When we consume alcohol, it must be absorbed by the body in order to enter a person’s blood system and affect their mental and physical faculties. Once the alcohol is absorbed, it will dissipate, or eliminate, from the blood system and therefore works like a “bell-curve” in a person’s body. But it’s not a perfect bell-curve and the rate at which alcohol absorbs and stays in the blood system varies by the person. This can affect how quickly the alcohol absorbs as well as if there is a plateau period, or time for which the alcohol content remains the same. The average dissipation rate ranges from .015-.020% per hour.
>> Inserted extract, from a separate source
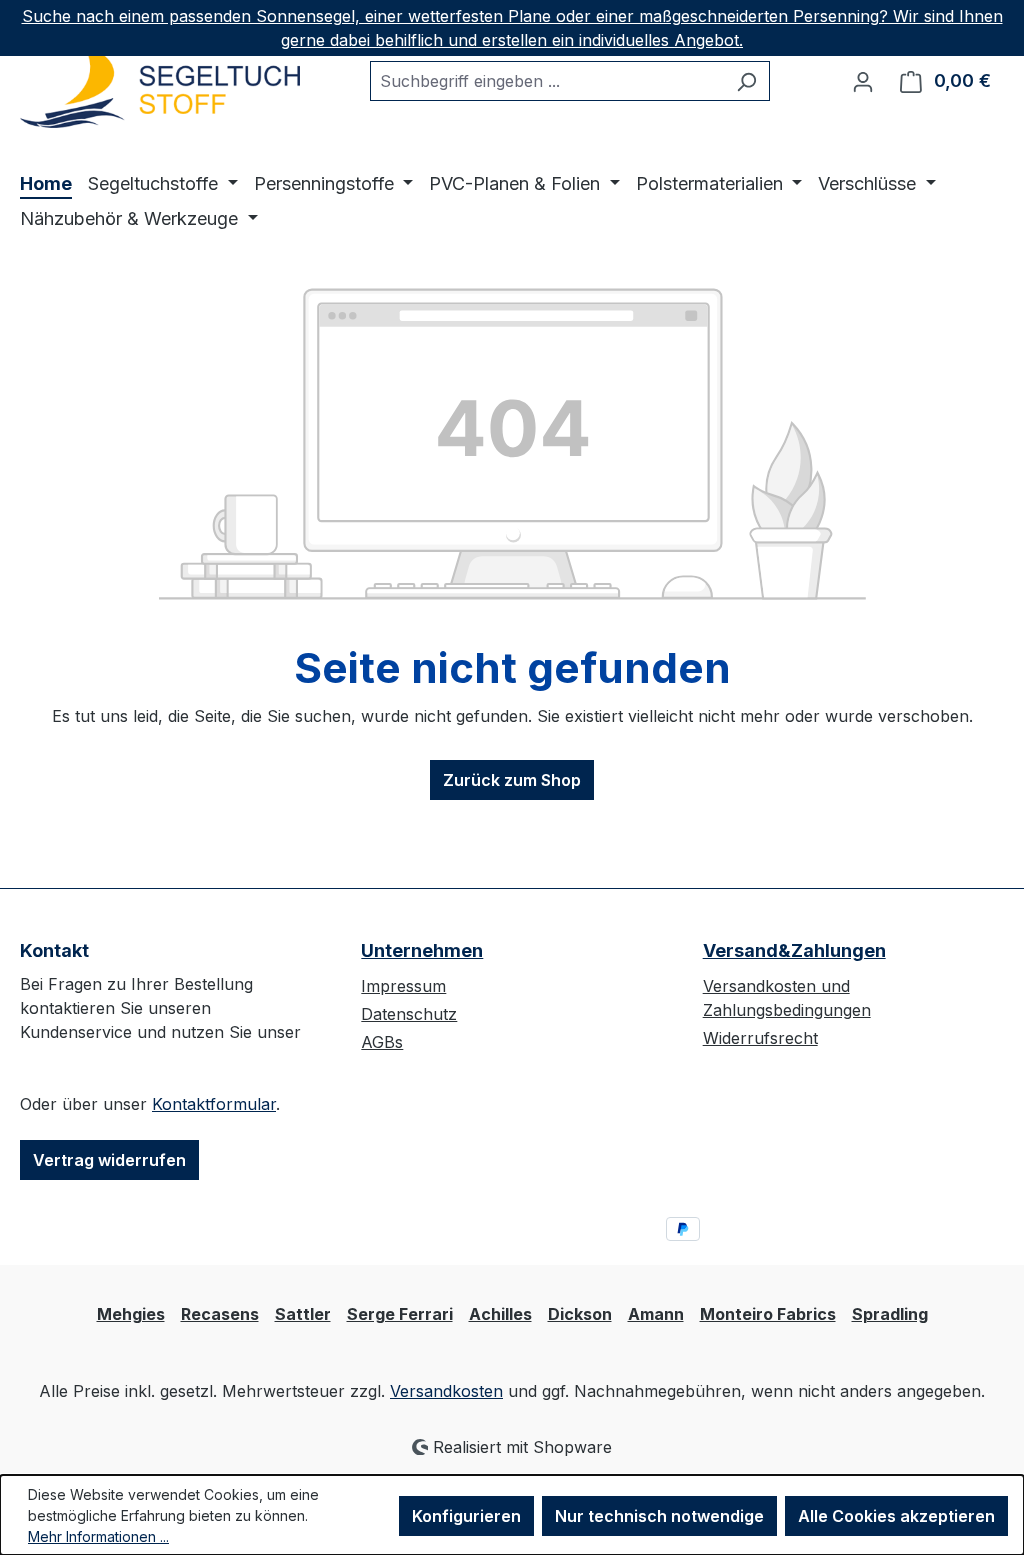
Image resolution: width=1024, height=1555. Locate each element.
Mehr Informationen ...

This leads to so many variables, and merely knowing a person’s BAC at a specific time does not tell us exactly what that person’s BAC was at any specific time in the past. This obviously is important because it means, without more information, knowing a BAC at some point in time after a person was driving does not give us enough information to know what that person’s BAC was at the time that person was driving. The fact that blood alcohol dissipates is notable for what it does not tell the court. It does not, for example, by itself inform the court whether at any given time, a person’s blood alcohol is dissipating or increasing. After all, it is also a matter of common knowledge that, before a person’s blood alcohol can dissipate, alcohol must accumulate in the blood.

This is all to say that, just because a person blows .08 or above, it does not necessarily mean that person is guilty of Driving Under the Influence. Much more goes into this question and the prosecutor must present more evidence to the jury to suggest what that specific person’s BAC was at the time that person was driving.